= Beginning of Section =

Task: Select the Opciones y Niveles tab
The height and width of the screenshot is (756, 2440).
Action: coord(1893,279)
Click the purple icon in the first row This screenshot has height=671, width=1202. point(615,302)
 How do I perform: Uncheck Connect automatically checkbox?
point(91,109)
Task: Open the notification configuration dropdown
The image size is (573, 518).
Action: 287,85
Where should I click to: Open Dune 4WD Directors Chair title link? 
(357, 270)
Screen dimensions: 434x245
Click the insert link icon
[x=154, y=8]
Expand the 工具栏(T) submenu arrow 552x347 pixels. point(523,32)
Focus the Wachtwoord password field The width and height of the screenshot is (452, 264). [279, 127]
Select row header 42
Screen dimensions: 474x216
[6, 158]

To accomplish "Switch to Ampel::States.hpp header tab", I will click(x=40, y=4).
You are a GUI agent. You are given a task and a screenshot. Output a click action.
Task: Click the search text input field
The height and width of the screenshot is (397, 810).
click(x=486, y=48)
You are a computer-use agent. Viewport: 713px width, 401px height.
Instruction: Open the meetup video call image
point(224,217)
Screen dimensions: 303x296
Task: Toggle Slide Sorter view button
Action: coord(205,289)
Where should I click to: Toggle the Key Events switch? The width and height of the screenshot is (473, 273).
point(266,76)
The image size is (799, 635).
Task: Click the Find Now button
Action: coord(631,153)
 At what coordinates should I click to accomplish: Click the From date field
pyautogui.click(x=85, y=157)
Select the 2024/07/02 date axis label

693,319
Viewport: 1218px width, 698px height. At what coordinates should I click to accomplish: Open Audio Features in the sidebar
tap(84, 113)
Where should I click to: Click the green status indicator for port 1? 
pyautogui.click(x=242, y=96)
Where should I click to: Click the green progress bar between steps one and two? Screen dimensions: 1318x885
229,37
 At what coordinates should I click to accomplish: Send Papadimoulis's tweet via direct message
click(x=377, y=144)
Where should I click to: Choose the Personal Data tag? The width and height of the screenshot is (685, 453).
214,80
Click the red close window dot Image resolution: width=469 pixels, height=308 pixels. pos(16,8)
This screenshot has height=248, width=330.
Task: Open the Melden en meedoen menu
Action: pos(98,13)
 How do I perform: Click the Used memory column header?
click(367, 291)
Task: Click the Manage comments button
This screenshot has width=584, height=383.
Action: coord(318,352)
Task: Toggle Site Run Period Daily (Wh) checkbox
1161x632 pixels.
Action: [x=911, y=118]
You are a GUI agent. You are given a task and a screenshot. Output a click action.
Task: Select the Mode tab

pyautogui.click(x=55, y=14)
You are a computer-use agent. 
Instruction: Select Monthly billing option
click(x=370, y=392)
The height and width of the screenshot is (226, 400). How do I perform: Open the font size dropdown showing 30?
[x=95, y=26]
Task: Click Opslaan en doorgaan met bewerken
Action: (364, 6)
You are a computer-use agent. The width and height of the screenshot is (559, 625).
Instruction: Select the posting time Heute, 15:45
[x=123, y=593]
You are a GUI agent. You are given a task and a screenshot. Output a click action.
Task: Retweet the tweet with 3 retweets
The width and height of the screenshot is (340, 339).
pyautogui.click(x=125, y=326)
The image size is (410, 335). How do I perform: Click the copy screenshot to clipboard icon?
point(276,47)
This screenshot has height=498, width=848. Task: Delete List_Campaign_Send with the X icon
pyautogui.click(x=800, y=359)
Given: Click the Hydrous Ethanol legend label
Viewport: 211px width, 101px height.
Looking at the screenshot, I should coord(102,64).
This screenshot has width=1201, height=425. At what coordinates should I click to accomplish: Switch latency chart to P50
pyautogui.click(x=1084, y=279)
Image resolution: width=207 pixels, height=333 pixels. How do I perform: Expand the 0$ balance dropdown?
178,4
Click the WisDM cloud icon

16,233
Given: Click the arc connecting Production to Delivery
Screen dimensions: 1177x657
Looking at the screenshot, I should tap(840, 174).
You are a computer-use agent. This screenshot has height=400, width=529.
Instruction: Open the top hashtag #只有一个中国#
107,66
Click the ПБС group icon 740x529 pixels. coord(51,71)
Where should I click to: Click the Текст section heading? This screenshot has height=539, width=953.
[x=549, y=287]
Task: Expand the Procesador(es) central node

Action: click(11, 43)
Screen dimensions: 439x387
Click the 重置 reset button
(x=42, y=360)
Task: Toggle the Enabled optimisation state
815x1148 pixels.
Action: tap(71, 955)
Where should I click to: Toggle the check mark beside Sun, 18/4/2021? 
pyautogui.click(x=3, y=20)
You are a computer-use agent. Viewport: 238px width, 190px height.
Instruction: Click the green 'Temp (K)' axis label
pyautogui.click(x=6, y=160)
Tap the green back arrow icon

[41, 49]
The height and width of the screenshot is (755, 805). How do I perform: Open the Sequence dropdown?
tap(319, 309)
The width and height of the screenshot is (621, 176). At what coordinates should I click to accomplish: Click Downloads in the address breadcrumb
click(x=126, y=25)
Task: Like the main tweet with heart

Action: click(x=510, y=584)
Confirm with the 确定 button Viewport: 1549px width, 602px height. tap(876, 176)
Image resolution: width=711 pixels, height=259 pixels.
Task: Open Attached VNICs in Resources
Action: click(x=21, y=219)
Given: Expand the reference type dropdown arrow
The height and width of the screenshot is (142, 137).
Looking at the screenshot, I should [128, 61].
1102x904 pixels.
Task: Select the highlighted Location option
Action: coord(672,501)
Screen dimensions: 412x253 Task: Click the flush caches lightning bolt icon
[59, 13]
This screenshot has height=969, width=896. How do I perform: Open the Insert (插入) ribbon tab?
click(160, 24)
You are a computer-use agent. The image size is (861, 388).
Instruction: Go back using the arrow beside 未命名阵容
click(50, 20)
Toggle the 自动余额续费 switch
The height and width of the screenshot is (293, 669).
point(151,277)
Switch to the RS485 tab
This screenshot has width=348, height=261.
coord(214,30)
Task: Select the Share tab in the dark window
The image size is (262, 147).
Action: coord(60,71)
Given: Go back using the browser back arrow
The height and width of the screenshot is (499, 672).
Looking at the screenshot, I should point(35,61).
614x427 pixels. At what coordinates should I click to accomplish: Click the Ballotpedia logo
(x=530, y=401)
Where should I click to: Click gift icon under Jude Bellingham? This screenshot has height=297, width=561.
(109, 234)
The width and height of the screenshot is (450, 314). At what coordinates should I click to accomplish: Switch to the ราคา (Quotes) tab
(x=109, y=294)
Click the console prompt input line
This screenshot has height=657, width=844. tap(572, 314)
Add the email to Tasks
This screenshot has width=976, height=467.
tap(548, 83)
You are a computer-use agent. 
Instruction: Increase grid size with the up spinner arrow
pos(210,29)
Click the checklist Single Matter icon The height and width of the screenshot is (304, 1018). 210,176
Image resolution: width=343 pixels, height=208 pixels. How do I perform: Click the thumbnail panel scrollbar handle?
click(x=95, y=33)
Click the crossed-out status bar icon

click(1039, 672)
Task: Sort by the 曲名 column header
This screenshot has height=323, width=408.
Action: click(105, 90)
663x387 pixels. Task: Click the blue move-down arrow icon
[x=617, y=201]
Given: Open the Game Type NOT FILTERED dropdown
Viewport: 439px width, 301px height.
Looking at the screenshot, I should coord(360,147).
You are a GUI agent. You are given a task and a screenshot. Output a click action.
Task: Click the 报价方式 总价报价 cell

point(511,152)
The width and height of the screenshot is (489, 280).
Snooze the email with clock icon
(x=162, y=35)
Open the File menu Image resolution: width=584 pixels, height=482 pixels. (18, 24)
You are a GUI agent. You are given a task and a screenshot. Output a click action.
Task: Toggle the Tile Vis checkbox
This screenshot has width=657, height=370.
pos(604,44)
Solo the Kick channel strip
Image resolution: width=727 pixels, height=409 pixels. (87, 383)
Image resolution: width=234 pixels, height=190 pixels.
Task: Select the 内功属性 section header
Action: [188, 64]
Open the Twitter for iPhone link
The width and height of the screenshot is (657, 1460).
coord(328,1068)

= End of Section =

Activity:
Go through the entries above and pull out each line with "computer" in it.

Reply to the task:
You are a computer-use agent. Viewport: 713px width, 401px height.
You are a computer-use agent. 
You are a computer-use agent. The width and height of the screenshot is (559, 625).
You are a computer-use agent. This screenshot has height=400, width=529.
You are a computer-use agent. Viewport: 238px width, 190px height.
You are a computer-use agent. The image size is (861, 388).
You are a computer-use agent. 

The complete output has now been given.